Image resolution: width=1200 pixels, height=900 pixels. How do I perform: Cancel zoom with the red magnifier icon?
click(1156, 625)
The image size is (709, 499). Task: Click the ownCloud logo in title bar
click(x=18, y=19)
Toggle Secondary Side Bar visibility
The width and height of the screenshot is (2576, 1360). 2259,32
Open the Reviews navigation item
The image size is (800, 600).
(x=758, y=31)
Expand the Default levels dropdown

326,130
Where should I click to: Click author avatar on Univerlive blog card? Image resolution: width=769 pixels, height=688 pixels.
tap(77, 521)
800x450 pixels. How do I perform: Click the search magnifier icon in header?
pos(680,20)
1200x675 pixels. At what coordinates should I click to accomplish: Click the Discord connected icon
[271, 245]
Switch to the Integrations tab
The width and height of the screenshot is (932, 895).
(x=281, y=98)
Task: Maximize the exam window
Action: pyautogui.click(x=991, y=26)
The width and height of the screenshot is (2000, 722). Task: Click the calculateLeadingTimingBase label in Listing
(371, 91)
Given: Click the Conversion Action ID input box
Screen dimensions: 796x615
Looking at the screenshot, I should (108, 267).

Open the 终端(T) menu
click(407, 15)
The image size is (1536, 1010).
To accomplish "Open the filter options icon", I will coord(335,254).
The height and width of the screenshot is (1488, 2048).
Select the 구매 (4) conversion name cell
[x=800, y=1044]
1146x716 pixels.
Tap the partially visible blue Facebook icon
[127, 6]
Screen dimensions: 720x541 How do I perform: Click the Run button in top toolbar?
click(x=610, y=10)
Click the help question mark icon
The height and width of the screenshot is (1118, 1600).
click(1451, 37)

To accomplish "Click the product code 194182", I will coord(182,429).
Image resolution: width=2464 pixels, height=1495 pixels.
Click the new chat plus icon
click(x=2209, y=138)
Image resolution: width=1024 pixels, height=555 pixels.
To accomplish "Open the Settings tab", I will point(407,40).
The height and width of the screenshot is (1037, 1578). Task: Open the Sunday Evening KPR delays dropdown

* Task statement:
Can you show every line of the items above that contains the string "dropdown"?

* Result for this task:
Expand the Default levels dropdown
The height and width of the screenshot is (1037, 1578). Task: Open the Sunday Evening KPR delays dropdown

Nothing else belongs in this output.